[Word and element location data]
==*==
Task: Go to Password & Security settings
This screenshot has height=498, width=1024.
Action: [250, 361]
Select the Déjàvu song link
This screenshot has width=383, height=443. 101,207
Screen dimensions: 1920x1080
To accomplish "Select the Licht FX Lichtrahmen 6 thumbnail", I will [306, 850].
==*==
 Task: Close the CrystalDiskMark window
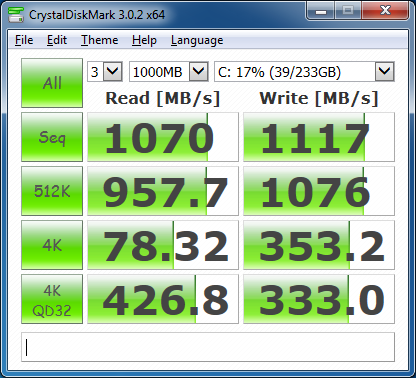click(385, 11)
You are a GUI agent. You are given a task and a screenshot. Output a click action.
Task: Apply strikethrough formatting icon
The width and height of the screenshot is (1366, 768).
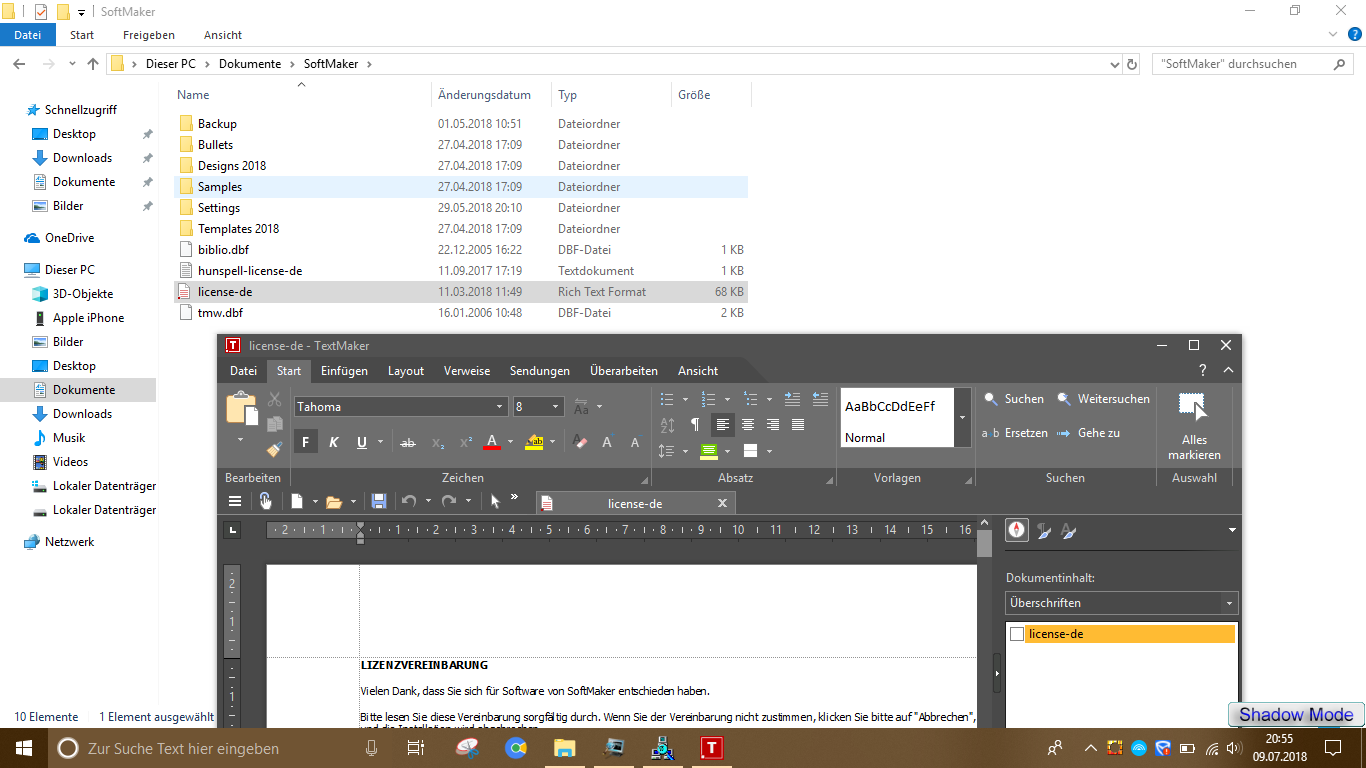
==*==
Stated goal. List every line in the data above that contains the word "height", copying each line in full.

Result.
This screenshot has height=498, width=1024.
This screenshot has width=383, height=443. 101,207
The width and height of the screenshot is (1366, 768).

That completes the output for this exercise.